23/04/2014 11:19 BST | Updated 22/06/2014 10:59 BST

From the ages of four to eleven, primary school sports days marked a low point in every slightly-chubby child's life. Whether it was the egg and spoon race or the three-legged sprint, crushing defeat usually followed. It didn't matter if that beanbag was gaffer-taped to my head, or if the bottom of the sack had leg-holes, last place is where you'd find me. However, fifteen years later, there is a silver lining. Many of us can take pride in the fact that we did not come in 65th place. No, that title is reserved for UK Parliament. As according to statistics released by the Inter-Parliamentary Union, Britain ranks 65th in the world for women MPs.

With 650 seats in the House of Commons, only 147 are filled with females. This means that 51% of the British public are represented by a mere 23% of MPs. So, let's put that 65th place into a global perspective. That's only three places lower than China's 24%, and just 11 places higher than Saudi Arabia's 20%.

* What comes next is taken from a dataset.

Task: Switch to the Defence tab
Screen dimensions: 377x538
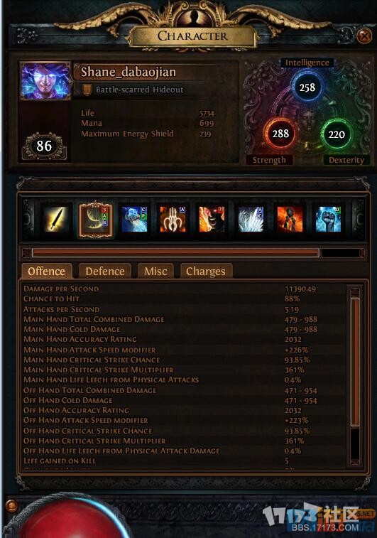Action: [105, 271]
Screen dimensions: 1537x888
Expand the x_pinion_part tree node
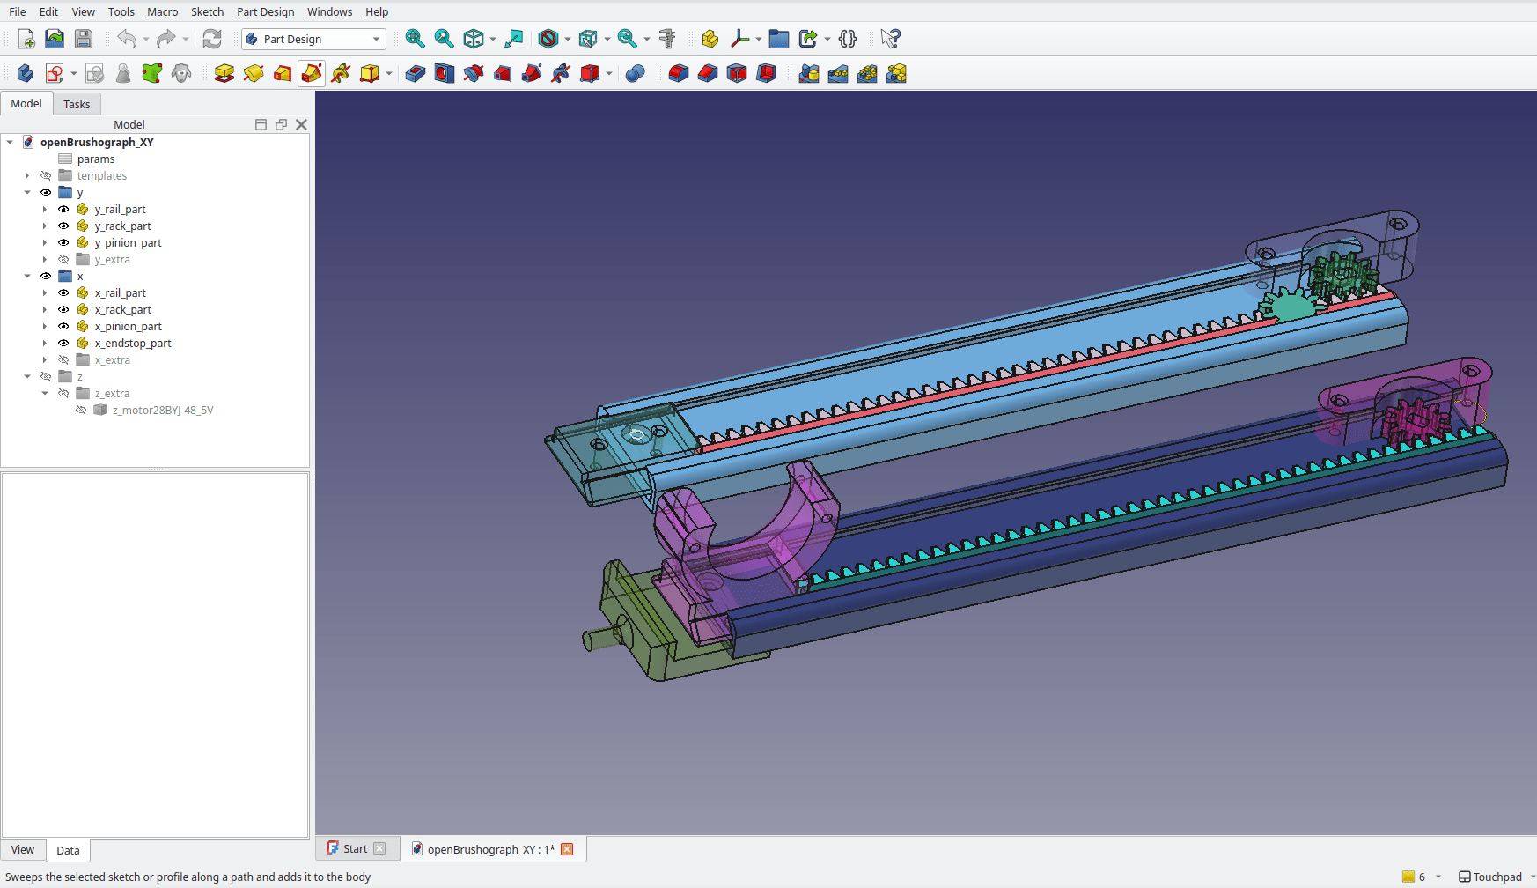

Frankly, we're not in a great crowd. Parliament, the body that represents the British public, is dramatically out of balance with the way the country looks. Consequently, at the center of the country's decision-making process lies undeniable inequality. Women remain British politics' largest untapped resource. Even in the Prime Minister's cabinet, only three positions are held by female cabinet ministers, notably the Minister for the Home Department, the Minister for International Development, and the Minister for Northern Ireland.

Access to power and resources isn't just an issue for the halls of Westminster, it's a global embarrassment. Take, for example, a striking statistic from the ONE Campaign's recent report "Levelling the Field: Improving Opportunities for Women Farmers in Africa." According to the report, if female farmers had the same access to resources and rewards as men do, they could increase the amount of crops on their farms by 20-30%, lifting between 100 and 150 million people out of hunger.

So, what's the solution to this equality drought? A possible answer comes from the country topping the list for female representation; Rwanda. A nation plagued by one of the most devastating genocides of the 20th century now boasts a female MP representation rate of 64%. That's almost three times higher than Britain. How is that possible?

Over the last twenty years Rwanda has been rebuilt, predominantly by women. Even Rwanda's constitution states that 30% of parliament must be made-up with women, and the results have been revolutionary. Compared to two decades ago, women now have the right to own property and keep their own personal bank account in marriage. As well as this, police forces have been specifically formed to protect women against violence, and harsher sentences have been created for criminals involved in gender crimes. It is no surprise that Rwanda was voted the safest place for an African woman to live in 2012.

Women are at the forefront of creating gender equality. While it is important to emphasise that men play an essential role in creating tackling inequality, in the words of Professor Vernon Bogdanor "the life experience of women is bound to be different to that of men, not superior or inferior but different, and that needs to be represented in Parliament."

So, in our global sports day, Britain isn't doing too well. 65th place doesn't exactly scream success. Even the most supportive parents would struggle to work-up a smile with that performance. As the case has been in Rwanda, the drive towards everyday equality of women has been propelled by the decisions and greater influence of women. It's a simple formula, and frankly, it's one which could bring Britain into the 21st century.